- Nordstrom shares are trading nearly $20 a share lower than a $50 a share buyout offer it rejected as too low two years ago.
- The slide doesn't mean the company won't be able to recover.
- Part of the pressure on its shares is Nordstorm is making the investments it needs to survive, and being punished as a result.
Two years ago, Nordstrom was offered a buyout offer at $50 a share. It's shares are now trading 38% lower than that, but there's still hope for the retailer.
Nordstrom's stock is down roughly 35% year-to-date, swept up in the general malaise investors have shown the retail sector. Nordstrom's challenges are not unique to the industry. Its competitors, Macy's, J.C. Penney, are Kohl's are facing their own hurdles as they grapple with too many stores and shoppers choosing to buy online or from brands directly.
But Nordstrom — with its affordable luxury price-point and high-touch customer service — has long been viewed as the darling of the sector. That perception was part of the argument that family members, who own 31.2% of the company, used in their quest to take the company private two years ago.
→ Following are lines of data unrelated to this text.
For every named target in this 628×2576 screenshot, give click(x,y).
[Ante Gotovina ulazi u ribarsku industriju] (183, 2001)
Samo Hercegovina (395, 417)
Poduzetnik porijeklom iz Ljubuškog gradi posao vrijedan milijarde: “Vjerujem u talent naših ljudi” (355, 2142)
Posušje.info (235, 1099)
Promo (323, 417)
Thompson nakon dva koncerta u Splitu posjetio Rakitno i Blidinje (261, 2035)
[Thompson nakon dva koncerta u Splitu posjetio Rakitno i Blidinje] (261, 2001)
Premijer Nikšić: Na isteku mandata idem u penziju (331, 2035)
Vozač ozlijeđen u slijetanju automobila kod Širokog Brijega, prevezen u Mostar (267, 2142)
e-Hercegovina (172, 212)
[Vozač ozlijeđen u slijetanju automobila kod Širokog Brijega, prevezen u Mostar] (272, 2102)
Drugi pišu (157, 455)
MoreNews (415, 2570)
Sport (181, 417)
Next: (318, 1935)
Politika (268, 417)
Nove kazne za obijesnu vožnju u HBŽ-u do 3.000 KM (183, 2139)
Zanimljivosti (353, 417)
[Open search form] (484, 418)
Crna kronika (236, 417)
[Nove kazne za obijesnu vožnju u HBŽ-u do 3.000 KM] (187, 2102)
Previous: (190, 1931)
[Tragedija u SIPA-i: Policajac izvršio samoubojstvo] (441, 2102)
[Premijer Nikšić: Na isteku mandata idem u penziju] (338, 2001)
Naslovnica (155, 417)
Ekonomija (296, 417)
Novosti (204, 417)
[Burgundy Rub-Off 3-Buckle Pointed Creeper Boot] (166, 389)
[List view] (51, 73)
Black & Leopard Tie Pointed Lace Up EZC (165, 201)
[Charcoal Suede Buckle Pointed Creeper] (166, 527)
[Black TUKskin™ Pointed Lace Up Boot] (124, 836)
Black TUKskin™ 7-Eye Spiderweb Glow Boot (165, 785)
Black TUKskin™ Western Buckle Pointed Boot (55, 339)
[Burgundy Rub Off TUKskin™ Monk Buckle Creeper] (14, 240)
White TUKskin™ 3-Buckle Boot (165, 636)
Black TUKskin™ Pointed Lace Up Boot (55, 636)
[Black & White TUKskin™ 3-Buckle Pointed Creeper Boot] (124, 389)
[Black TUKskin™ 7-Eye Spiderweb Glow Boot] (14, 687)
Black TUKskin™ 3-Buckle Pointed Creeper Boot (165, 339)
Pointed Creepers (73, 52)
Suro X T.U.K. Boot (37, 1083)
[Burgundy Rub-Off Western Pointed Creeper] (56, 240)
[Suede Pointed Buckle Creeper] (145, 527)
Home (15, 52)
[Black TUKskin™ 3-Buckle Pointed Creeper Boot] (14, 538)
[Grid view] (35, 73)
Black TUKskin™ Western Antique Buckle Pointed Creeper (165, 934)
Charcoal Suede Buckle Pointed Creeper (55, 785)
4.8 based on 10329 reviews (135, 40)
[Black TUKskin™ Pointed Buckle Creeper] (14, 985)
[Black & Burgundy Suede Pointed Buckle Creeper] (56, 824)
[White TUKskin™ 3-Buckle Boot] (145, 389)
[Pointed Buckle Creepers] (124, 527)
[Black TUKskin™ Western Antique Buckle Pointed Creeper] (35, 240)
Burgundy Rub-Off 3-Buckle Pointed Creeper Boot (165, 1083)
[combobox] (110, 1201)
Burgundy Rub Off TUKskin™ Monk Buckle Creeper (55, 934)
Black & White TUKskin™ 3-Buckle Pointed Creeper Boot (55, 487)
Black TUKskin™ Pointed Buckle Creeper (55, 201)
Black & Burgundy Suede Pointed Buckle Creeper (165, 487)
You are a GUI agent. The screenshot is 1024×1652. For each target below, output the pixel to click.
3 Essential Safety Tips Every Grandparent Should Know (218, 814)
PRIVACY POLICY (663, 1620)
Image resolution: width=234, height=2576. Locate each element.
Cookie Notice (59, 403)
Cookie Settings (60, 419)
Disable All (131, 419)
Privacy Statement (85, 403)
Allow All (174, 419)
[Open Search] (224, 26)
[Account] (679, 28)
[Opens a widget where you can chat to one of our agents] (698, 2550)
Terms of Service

The goal at the time was to avoid the pressure of the public market and make needed tougher decisions, like store closures, that are harder when at the mercy of quarterly reports and public investors.
That deal never came to fruition, however. A special committee advising the company's board rejected the family's offer of $50 a share as too low, and the two ultimately called off talks.
Now, with Nordstrom's shares depressed along with the rest of industry, it seems its fears of the impact of being a public company have come to fruition.
Some of Nordstrom's pain is self-inflicted. Executives acknowledged in May its fourth-quarter earnings were hurt by a poor roll-out of its "Nordy Club" loyalty program.
Pressure is also being put on Nordstrom by the the pall currently cast across the department store sector. And the retailer is being punished by investors for making the investments it needs to survive, like e-commerce and new stores.
Nordstrom reportedly spent north of $500 million on its New York flagship, set to open in October. The retailer has said it expects that flagship, along with the Nordstrom Local neighborhood service hubs expected to open this fall, will "contribute a meaningful sales lift for this market."
It's off-price retail concept, Nordstrom Rack, is a roughly $5 billion business that has recently slowed, but it benefits from the same bargain shopping trends that have sent shares of TJ Maxx parent, TJX, up nearly 25% year-to-date.
Meantime, Nordstrom continues to be well-positioned in its real estate. As retailers progressively view expansive store bases as a burden rather than a strength, Nordstrom touts a relatively small footprint in largely urban areas — roughly 120 full-line stores compared with Macy's roughly 600 stores.
The retailer also continues to have strong relations with brands, as other department stores — which can't promise preserving the high-end shopping experience they were once known for — struggle to obtain today's best merchandise.
And Nordstrom's competitors' pain may be its gain.
Hudson's Bay Co. has announced it is exploring options for its Lord & Taylor store and people familiar with the matter tell CNBC it could include further store closures. Richard Baker, the executive chairman of the Saks parent, is trying take the company private in a deal that could pave the way for it run its business more in line with Baker's real estate background, rather than as a retail company.
Meantime, private-equity-backed Neiman Marcus has been struggling with onerous debt load that can limit its ability to invest for the future.